Edge turbulence evolution and intermittency development near the density limit on the HL-2A tokamak

Abstract

The development of intermittent non-Gaussian processes is studied in the edge turbulence of ohmically heated HL-2A discharges approaching the density limit. As the density limit is approached, the E×B shear flow at the last closed flux surface (LCFS) weakens, a strong positive skewness develops in the scrape-off layer (SOL), and negative skewness develops inside the LCFS of turbulent density fluctuations. A conditional averaging analysis confirms more frequent increased amplitude positive (negative) going density fluctuation activity in the SOL (inside the LCFS) as the density limit is approached. The measured turbulent stress across the edge, LCFS, and SOL region is decomposed into diffusive and residual stress components, and the nonlinear exchange of kinetic energy between the turbulence and the low-frequency E×B shear flow is determined.

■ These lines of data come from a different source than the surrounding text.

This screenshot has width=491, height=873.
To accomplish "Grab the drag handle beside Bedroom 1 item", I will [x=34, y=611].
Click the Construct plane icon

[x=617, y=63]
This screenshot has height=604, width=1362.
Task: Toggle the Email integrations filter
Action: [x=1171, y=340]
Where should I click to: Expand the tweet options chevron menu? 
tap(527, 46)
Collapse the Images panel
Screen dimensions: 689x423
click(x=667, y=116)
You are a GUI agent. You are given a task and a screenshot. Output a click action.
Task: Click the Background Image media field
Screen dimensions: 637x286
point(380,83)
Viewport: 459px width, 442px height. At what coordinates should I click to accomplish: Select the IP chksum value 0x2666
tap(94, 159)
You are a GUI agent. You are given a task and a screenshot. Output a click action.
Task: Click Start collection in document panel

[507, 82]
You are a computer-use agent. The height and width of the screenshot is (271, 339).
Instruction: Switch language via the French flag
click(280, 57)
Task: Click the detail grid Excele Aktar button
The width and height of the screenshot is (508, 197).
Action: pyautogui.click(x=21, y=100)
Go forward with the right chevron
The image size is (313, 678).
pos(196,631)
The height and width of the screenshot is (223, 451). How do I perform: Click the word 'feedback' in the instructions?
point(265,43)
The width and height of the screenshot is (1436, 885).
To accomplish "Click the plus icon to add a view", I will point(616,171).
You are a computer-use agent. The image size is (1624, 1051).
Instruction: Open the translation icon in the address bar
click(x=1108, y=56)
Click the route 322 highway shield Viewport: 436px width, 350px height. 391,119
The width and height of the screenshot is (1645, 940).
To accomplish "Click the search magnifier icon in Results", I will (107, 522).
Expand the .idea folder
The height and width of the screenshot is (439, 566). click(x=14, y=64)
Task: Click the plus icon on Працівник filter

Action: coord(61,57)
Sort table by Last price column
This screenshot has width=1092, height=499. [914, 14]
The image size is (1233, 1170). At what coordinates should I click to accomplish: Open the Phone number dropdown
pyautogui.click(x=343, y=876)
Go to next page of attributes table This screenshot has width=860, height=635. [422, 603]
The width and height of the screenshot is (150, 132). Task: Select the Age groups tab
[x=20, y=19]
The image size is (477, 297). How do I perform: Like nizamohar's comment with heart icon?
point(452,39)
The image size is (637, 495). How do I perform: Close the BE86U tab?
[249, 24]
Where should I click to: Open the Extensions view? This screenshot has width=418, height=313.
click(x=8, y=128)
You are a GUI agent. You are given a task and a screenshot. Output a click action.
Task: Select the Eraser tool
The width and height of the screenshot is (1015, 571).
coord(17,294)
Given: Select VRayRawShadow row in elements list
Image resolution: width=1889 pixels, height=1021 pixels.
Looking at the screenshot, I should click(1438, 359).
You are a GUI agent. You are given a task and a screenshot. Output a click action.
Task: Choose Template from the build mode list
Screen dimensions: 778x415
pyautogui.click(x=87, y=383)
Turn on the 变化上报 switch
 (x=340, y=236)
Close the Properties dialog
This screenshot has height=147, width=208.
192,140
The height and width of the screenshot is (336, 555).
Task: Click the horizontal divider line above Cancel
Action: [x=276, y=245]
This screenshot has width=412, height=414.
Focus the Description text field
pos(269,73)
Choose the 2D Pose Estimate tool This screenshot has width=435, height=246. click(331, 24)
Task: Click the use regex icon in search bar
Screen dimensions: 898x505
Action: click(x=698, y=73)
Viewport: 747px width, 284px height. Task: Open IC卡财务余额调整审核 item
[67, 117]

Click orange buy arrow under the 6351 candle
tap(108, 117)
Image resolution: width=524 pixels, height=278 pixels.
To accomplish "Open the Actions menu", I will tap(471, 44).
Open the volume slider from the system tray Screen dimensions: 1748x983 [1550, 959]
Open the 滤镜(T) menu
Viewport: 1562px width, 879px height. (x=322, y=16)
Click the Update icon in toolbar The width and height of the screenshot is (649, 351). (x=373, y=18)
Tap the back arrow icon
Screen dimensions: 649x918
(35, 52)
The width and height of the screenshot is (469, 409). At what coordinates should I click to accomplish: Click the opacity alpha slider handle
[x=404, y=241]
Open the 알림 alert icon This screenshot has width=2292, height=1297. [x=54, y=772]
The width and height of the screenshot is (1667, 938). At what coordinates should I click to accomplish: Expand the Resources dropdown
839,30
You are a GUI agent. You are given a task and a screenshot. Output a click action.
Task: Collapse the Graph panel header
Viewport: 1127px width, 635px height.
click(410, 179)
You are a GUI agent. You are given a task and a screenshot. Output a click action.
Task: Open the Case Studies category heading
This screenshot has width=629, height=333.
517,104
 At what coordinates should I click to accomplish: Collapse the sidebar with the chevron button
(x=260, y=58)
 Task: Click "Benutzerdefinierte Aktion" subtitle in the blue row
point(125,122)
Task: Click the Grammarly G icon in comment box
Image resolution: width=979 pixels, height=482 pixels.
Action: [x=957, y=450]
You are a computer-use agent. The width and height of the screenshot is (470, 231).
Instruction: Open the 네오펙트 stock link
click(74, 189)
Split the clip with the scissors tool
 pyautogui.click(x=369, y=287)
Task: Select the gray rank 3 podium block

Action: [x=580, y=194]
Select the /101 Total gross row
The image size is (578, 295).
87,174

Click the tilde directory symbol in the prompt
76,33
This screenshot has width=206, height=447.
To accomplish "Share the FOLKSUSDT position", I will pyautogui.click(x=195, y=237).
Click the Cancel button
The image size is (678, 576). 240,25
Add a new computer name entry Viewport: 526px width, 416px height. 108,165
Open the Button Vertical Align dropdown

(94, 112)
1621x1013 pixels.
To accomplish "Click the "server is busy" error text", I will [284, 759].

Residual stress acts to amplify the E×B flow at the LCFS, while the diffusive stress acts to dissipate the flow just inside this region, at the interface between the core plasma and the LCFS. The relative strength of the flow drive associated with the residual stress weakens as the density limit is approached, while the turbulent viscosity associated with the diffusive stress increases at high density. The adiabatic parameter, kz2vth2/ωνe, drops significantly to about 0.5 in the SOL when the density limit is approached, indicating a transition from the adiabatic regime to the hydrodynamic regime due to increased collisionality. Such changes enhance the particle transport through the nonadiabatic electron response and hence should result in a stronger edge cooling at fixed edge plasma heat flux.